Kerry Ann Lee looks at the enduring appeal of Chinese typeface and letterpress design in the digital age.
In 1952, a slow boat from Hong Kong arrived in New Zealand carrying one metric tonne of lead type. This would be used by the Dominion Federation of New Zealand Chinese Commercial Growers Incorporated to print The NZ Chinese Growers Monthly Journal (僑農月刊) until 1972. Stories about the Chinese Growers and their journal have circulated through families for decades, and been made more accessible thanks to scholarship by Wai-te-ata Press, landmark books by Ruth Lam, Lily Lee and Nigel Murphy, and an essay by Emma Ng. A taonga that lives up to its namesake, the Growers Journal empowered the post-war Cantonese Chinese community to grow and organise in Aotearoa. As this country’s only surviving Chinese language printing typeface collection, it also stands as a glorious example of grassroots community publishing and letterpress design.
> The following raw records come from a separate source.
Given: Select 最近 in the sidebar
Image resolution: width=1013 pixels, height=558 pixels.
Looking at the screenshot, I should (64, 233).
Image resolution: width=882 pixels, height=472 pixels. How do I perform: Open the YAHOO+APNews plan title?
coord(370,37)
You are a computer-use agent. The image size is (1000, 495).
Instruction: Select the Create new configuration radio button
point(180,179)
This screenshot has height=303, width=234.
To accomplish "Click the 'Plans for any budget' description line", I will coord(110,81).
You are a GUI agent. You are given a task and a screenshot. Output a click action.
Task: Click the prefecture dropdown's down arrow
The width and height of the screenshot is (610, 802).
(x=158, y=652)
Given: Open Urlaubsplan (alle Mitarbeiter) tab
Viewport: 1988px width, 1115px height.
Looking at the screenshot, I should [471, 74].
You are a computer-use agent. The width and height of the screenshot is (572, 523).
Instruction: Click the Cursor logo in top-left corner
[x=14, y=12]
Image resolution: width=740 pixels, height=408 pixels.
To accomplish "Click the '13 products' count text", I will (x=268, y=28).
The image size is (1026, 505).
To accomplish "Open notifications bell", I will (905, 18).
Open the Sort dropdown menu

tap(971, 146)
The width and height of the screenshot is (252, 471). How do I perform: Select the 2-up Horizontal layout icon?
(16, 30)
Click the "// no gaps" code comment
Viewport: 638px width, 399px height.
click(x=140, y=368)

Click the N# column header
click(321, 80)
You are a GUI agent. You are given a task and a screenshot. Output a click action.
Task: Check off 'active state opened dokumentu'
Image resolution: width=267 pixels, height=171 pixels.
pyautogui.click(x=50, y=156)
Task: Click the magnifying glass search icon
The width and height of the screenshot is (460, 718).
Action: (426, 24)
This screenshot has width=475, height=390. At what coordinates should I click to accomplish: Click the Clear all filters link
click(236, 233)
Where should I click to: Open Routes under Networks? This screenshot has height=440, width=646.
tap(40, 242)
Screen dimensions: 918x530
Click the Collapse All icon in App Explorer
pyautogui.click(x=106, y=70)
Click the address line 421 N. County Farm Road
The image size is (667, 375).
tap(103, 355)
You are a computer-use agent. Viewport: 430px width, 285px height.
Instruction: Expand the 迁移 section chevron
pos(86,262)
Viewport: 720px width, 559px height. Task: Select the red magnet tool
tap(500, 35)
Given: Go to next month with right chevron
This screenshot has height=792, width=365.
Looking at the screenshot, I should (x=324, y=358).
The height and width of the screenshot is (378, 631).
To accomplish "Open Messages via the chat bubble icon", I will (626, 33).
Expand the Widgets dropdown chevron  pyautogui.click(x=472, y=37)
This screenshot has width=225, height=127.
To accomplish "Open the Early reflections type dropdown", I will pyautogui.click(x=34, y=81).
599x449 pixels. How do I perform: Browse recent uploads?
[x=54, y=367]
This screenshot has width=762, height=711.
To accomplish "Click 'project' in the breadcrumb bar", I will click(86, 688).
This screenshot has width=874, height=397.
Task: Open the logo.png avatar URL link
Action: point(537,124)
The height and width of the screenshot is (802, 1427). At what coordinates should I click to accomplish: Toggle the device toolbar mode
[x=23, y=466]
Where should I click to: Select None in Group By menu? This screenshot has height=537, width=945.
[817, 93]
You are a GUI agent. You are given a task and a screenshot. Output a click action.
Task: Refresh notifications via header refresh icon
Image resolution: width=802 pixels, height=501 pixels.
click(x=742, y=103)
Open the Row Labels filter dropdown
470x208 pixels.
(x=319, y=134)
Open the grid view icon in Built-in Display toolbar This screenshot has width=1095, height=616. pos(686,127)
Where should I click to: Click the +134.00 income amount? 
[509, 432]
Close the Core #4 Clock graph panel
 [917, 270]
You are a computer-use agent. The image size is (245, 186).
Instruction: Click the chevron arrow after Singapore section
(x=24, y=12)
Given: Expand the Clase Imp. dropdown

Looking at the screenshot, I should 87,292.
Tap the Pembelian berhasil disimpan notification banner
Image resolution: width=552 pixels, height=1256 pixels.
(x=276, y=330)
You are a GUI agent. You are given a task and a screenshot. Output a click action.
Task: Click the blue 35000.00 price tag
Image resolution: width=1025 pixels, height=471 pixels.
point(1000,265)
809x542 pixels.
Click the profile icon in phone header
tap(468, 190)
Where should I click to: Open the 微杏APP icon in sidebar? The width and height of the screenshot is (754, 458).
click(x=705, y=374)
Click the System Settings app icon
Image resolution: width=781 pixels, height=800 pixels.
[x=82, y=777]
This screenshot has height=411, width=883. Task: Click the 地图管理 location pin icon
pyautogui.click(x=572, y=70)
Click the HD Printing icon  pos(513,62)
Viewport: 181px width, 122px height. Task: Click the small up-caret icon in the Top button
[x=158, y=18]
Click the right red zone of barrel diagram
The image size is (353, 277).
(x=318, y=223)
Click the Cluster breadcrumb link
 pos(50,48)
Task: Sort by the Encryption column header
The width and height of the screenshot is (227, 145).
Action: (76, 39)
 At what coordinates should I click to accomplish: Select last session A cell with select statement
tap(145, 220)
A typeface is the design of a letterform and refers to a family of fonts which display particular attributes of a typeface. Ya-Wen Ho (賀雅雯) from Wai-te-ata Press explained that the Chinese Growers type comprises of nine font variations from which there are three different Chinese character typefaces. In Cantonese, Kai She 楷書 or ‘Standard Script’ is the most common, appearing as headline and body copy, Fong Sung 仿宋, references woodblock printing and books produced during the Song dynasty; a special variation called Sheung Fong Sung 長仿宋 was used for subtitles. The first two are perfectly square while the last is long and skinny, like a stretched condensed face.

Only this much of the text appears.